# TASK INSTRUCTIONS
Repeat only the lines from the one holding "Task: Toggle fullscreen chart mode" down to the last line of the listing below, including both of those lines.

※ ※ ※

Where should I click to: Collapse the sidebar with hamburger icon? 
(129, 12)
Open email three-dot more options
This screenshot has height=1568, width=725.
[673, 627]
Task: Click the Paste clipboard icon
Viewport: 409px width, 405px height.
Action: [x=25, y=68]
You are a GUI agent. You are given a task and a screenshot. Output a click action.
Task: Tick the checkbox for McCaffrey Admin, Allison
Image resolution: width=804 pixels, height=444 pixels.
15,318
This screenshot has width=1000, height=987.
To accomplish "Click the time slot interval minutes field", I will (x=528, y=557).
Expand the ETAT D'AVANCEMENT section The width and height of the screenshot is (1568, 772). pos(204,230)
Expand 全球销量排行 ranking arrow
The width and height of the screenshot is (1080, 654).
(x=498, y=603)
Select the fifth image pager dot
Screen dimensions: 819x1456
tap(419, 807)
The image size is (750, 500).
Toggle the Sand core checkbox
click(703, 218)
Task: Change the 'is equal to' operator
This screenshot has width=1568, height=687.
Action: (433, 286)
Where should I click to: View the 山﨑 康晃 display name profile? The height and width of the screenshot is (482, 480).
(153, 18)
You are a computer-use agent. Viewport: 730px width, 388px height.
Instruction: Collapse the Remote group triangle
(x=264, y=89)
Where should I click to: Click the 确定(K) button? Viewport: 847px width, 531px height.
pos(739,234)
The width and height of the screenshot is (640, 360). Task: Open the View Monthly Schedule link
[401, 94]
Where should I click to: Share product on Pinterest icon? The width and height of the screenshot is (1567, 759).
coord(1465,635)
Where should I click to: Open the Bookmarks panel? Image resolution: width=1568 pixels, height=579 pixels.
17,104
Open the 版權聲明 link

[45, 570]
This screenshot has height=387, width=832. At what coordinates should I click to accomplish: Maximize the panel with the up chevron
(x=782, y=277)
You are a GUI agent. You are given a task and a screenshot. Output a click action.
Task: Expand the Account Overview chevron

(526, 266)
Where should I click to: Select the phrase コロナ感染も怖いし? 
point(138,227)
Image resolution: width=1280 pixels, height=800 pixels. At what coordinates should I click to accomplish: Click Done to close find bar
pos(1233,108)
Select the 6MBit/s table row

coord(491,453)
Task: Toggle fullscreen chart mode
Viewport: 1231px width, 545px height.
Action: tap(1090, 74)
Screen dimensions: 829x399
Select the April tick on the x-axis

※ ※ ※

# SOLUTION
Task: Toggle fullscreen chart mode
Viewport: 1231px width, 545px height.
Action: tap(1090, 74)
Screen dimensions: 829x399
Select the April tick on the x-axis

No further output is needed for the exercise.